* _Instructions to follow_: How many lines in the records below contain the word "Open"? Case counts. Give only the number.

* _Raw records_:
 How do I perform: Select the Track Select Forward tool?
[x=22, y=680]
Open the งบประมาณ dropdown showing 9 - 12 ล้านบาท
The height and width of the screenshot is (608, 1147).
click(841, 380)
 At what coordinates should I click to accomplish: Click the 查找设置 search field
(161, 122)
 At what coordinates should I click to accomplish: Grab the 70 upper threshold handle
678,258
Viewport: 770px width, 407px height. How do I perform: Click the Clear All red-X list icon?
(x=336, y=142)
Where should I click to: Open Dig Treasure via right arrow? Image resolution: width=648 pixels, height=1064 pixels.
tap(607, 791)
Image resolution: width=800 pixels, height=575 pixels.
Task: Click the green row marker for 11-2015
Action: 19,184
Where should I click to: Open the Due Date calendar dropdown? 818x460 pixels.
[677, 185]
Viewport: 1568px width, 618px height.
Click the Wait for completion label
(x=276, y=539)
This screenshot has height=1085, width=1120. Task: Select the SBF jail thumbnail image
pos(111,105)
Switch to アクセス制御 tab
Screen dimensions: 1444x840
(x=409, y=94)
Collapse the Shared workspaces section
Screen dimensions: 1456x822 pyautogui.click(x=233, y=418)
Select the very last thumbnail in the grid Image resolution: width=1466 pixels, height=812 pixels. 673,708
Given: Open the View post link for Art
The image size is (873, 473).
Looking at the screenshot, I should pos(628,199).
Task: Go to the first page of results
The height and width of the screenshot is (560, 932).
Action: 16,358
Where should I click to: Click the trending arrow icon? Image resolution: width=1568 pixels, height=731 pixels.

* _Expected output_: 4